Textabschnitt:
────────────────────────────────────────
Eine andere Theorie geht davon aus, dass Lithiumsalze auf den Noradrenalin- und Serotonin-Spiegel wirken. Noradrenalin und Serotonin sind entscheidende Botenstoffe für die Gefühlslage. Während die Noradrenalin-Menge bei einer Manie hoch ist, lassen sich Depressionen auf einen zu geringen Serotonin-Spiegel zurückführen.

Manche Forscher vermuten, dass der Natrium-Kalium-Strom durch Lithium gedämmt und somit die generelle Erregbarkeit des Gehirns herabgesetzt wird. Schließlich gibt es Hinweise für die Annahme, dass die Kalzium-Konzentration im Organismus durch eine Lithiumtherapie herabgesetzt wird. Insbesondere bei bipolaren Erkrankungen ist aber eine hohe Kalzium-Konzentration feststellbar.

Zudem gibt es auch Anhaltspunkte für die Hypothese, dass Lithiumsalze die GABA-Rezeptoren im Gehirn beeinflussen und es somit zu einer geringeren Erregbarkeit kommt. GABA-Rezeptoren sind eine natürliche Vorrichtung des Gehirns, um das Gleichgewicht zwischen Anspannung und Entspannung zu erhalten.
────────────────────────────────────────
Bereitgestellte Daten:
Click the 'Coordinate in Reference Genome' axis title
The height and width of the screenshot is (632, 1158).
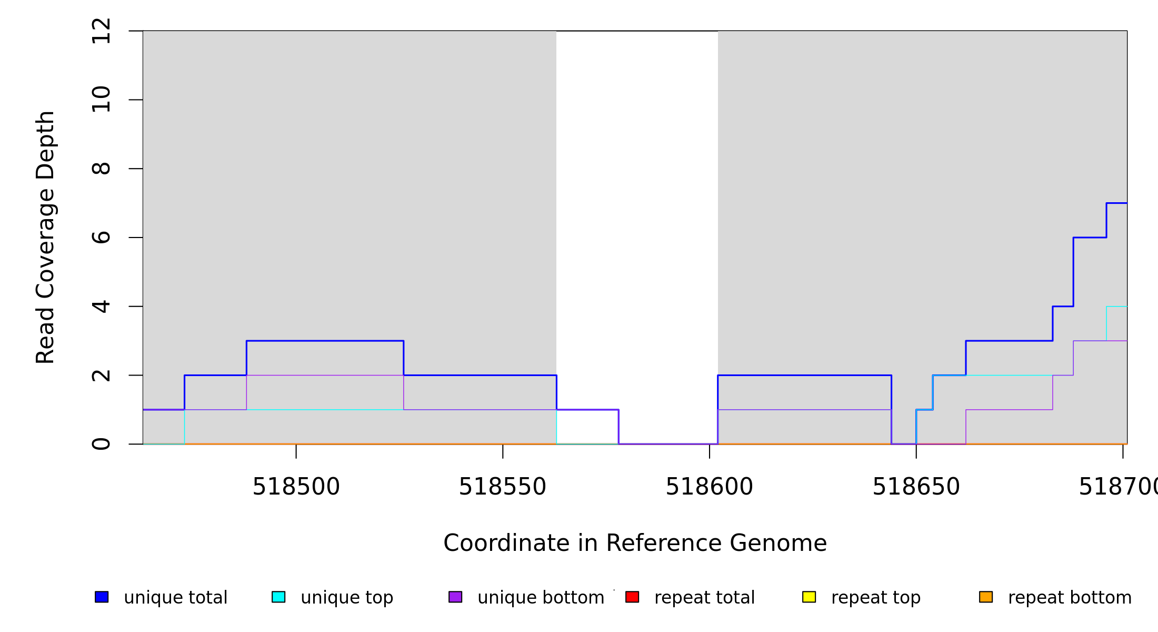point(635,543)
────────────────────────────────────────
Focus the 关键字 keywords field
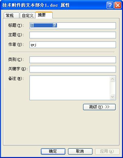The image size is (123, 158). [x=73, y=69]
────────────────────────────────────────
So gehst du vor: Ändere den Text über die Wirkung von Lithium von "Manche Forscher vermuten, dass" bis "Entspannung zu erhalten." ab, indem du "Kalzium-Konzentration" überall durch "Calcium-Konzentration" ersetzt, und gib diesen Teil dann vollständig wieder.

Deine Antwort:
Manche Forscher vermuten, dass der Natrium-Kalium-Strom durch Lithium gedämmt und somit die generelle Erregbarkeit des Gehirns herabgesetzt wird. Schließlich gibt es Hinweise für die Annahme, dass die Calcium-Konzentration im Organismus durch eine Lithiumtherapie herabgesetzt wird. Insbesondere bei bipolaren Erkrankungen ist aber eine hohe Calcium-Konzentration feststellbar.

Zudem gibt es auch Anhaltspunkte für die Hypothese, dass Lithiumsalze die GABA-Rezeptoren im Gehirn beeinflussen und es somit zu einer geringeren Erregbarkeit kommt. GABA-Rezeptoren sind eine natürliche Vorrichtung des Gehirns, um das Gleichgewicht zwischen Anspannung und Entspannung zu erhalten.